Historical milestones, critical engagement
At Oregon, the study of sociology has a long and storied timeline. It gained a foothold largely through the efforts of one professor, Frederick G. Young. His courses, first offered in 1895, were among the earliest to be taught at a university in the western United States. Young was a founding member of what is now the American Sociological Association and served as the first dean of the UO Graduate School.
Over subsequent decades, Young was instrumental in advancing the discipline of sociology at Oregon. By 1899, the course offering had expanded to five, including "Democracy," "Anthropology" and "The Debtor Classes." A standalone School of Sociology was founded at the UO in 1919 with an eight-person faculty and Young serving as the first dean.
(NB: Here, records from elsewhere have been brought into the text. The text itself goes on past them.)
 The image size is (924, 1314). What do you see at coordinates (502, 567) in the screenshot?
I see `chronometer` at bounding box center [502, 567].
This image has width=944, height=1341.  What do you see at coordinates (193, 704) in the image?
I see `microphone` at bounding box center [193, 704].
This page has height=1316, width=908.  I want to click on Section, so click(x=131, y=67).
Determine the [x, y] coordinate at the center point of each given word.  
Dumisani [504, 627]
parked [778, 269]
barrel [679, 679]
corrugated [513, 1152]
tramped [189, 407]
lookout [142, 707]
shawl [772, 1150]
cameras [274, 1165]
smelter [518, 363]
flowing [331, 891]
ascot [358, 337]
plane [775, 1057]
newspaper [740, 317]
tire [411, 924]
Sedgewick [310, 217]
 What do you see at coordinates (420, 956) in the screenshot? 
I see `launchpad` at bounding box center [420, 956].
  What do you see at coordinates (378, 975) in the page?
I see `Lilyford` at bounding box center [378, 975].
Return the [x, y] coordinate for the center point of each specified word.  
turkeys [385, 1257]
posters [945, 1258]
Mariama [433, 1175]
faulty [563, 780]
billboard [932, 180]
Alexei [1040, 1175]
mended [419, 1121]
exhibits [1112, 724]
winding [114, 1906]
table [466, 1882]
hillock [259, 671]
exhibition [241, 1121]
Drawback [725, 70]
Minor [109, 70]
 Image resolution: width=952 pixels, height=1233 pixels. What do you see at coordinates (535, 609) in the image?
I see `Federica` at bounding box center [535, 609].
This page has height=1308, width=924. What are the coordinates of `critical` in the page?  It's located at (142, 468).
Its mission was one of social analysis and "cooperative commonwealth service."

This course includes the history of sociological theory; an analysis and classification of sociological phenomena; an exposition of the natural evolution of social activities and arrangements from their own beginnings; an exploration of the social forces and laws so far as they are yet apparent. These principles will be applied along the different lines of social reform. Lectures, field-work and report.
1895-96 UO Catalog description of F. G. Young's course, Sociology 40
In its first decade, the sociology school fostered a highly practical approach of "coaching for those who are losing out in the game of life." It eventually evolved into the master’s in social work program that is now administered at Portland State. With a more theoretical and constructive focus, UO’s present Department of Sociology was established in 1930 within the College of Literature, Science, and the Arts.

The department conferred its first doctoral degrees in 1954. The recipients were Gail Fullerton and Snell Putney, who were then married. A decade later, the couple published “The Adjusted American,” a study of social neurosis that was a popular seller through the 1970s. In later years, Fullerton became the first female president of San Jose State University.
Back on the UO campus, times of political unrest culminated in an October, 1970 bombing at Prince Lucien Campbell Hall. Thankfully nobody was seriously injured in the blast, but several sociology faculty offices were reduced to rubble.
Despite the damage, the program was thriving and a then-record 17 PhDs were awarded to students the following spring.
Along with its graduating classes, the sociology faculty was growing in size, prominence and diversity during this activist era. In 1967 Joan Acker, a leading feminist scholar, was appointed as the department’s first female faculty member. Albert Szymanski, an accomplished researcher of political economy in the Soviet Union, came to Oregon in 1972, signaling the department’s growing reputation in Marxist sociology.

Professor Joan Acker’s body of scholarship is now among the most cited among faculty at the UO.

From 1992 to 2005, the Oregon Survey Research Laboratory, founded by Professor Emerita Patricia A. Gwartney, employed dozens of undergraduate and graduate students in over 250 sociology projects benefiting state and local governments and the private sector. Funded by approximately $8 million in grants and contracts, it remains the largest body of quantitative work attributed to a UO Sociologist. Gwartney was elected President of the Pacific Sociological Association in 2016.
Capping a long tradition of UO sociologists serving as editors of scholarly publications, in 2019 Professors Ryan Light, Aaron Gullickson and CJ Pascoe became co-editors for "Socius: Sociological Research for a Dynamic World," the American Sociological Association’s only open access journal.

Learn more about UO Sociology
Boasting an impressive legacy in critical sociology, the Department of Sociology at the UO is the oldest sociology program on the West Coast. Known for its primary strengths in the sociology of gender and sexuality, political economy, and the sociology of the environment, our program has made significant scholarly, teaching and service contributions to the field internationally, nationally and regionally.